Fig. 2. Knockdown of CELF1 leads to disorganization of myofibrillar structure and reduced proliferation in primary embryonic cardiomyocytes.

(A) Depletion of CELF1 with two independent siRNAs (si1 and si2) but not a control siRNA (siCont) is seen by western blot at 72 hours post-transfection; M, mock transfection.
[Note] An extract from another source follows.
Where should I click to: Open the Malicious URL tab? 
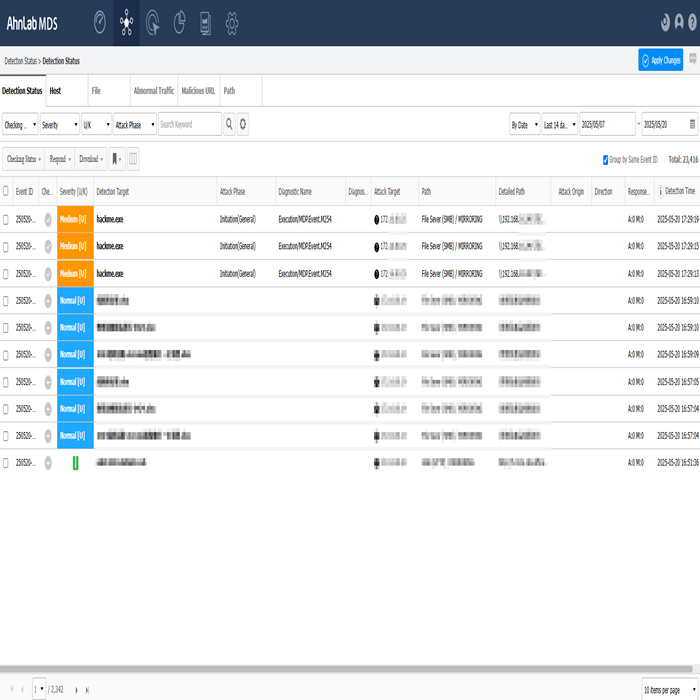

Equivalent loading was confirmed by reprobing for GAPDH. (B) Transfection of cells with si1 and si2, but not siCont, resulted in robust knockdown of CELF1 transcripts as measured by real-time RT-PCR. Values shown are means ± 95% confidence intervals. *, p ≤ 0.05; **, p ≤ 0.01 versus mock-transfected cardiomyocytes as evaluated by Student’s t-test. (C) Knockdown of CELF1 at 24 hrs post-plating leads to disruption of myofibril organization as visualized by ACTN2, TTN, and MYOM immunofluorescence at 72 hrs post-transfection. (D) Western blots for ACTN2, TTN, and MYOM protein were performed on mock-, si1-, si2-, and siCont-transfected cardiomyocytes at 72 hrs post-transfection. Protein integrity, equivalent loading, and successful transfer were confirmed by reprobing for GAPDH or Ponceau S staining. (E) Proliferation was measured at 48 hrs post-transfection by EdU incorporation. Values shown are means + standard errors of the mean. *, p ≤ 0.05 versus siCont as evaluated by Student’s t-test.